--- START ---

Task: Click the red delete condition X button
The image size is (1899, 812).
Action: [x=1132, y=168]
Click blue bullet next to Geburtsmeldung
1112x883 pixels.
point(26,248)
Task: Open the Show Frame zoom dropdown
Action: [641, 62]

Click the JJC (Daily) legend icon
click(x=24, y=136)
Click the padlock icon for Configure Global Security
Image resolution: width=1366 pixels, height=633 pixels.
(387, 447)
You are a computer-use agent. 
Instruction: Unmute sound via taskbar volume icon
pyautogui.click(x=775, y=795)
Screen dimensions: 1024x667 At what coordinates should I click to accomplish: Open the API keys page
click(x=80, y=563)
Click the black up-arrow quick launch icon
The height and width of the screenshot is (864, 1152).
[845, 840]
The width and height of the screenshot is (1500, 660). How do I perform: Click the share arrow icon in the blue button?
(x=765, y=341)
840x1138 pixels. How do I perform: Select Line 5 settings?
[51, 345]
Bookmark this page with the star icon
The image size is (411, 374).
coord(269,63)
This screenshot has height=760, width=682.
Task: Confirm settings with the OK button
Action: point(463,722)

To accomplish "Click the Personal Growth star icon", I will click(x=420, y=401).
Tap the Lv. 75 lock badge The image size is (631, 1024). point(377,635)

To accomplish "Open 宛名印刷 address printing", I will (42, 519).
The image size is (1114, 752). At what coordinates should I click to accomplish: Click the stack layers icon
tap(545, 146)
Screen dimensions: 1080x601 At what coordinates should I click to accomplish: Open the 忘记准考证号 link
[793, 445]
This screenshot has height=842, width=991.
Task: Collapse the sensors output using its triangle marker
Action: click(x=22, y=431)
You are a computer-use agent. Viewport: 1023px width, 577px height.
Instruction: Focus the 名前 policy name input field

--- END ---

How to complete this task => Set down the whole listing again, exactly as it was given.

Output below =>
Task: Click the red delete condition X button
The image size is (1899, 812).
Action: [x=1132, y=168]
Click blue bullet next to Geburtsmeldung
1112x883 pixels.
point(26,248)
Task: Open the Show Frame zoom dropdown
Action: [641, 62]

Click the JJC (Daily) legend icon
click(x=24, y=136)
Click the padlock icon for Configure Global Security
Image resolution: width=1366 pixels, height=633 pixels.
(387, 447)
You are a computer-use agent. 
Instruction: Unmute sound via taskbar volume icon
pyautogui.click(x=775, y=795)
Screen dimensions: 1024x667 At what coordinates should I click to accomplish: Open the API keys page
click(x=80, y=563)
Click the black up-arrow quick launch icon
The height and width of the screenshot is (864, 1152).
[845, 840]
The width and height of the screenshot is (1500, 660). How do I perform: Click the share arrow icon in the blue button?
(x=765, y=341)
840x1138 pixels. How do I perform: Select Line 5 settings?
[51, 345]
Bookmark this page with the star icon
The image size is (411, 374).
coord(269,63)
This screenshot has height=760, width=682.
Task: Confirm settings with the OK button
Action: point(463,722)

To accomplish "Click the Personal Growth star icon", I will click(x=420, y=401).
Tap the Lv. 75 lock badge The image size is (631, 1024). point(377,635)

To accomplish "Open 宛名印刷 address printing", I will (42, 519).
The image size is (1114, 752). At what coordinates should I click to accomplish: Click the stack layers icon
tap(545, 146)
Screen dimensions: 1080x601 At what coordinates should I click to accomplish: Open the 忘记准考证号 link
[793, 445]
This screenshot has height=842, width=991.
Task: Collapse the sensors output using its triangle marker
Action: click(x=22, y=431)
You are a computer-use agent. Viewport: 1023px width, 577px height.
Instruction: Focus the 名前 policy name input field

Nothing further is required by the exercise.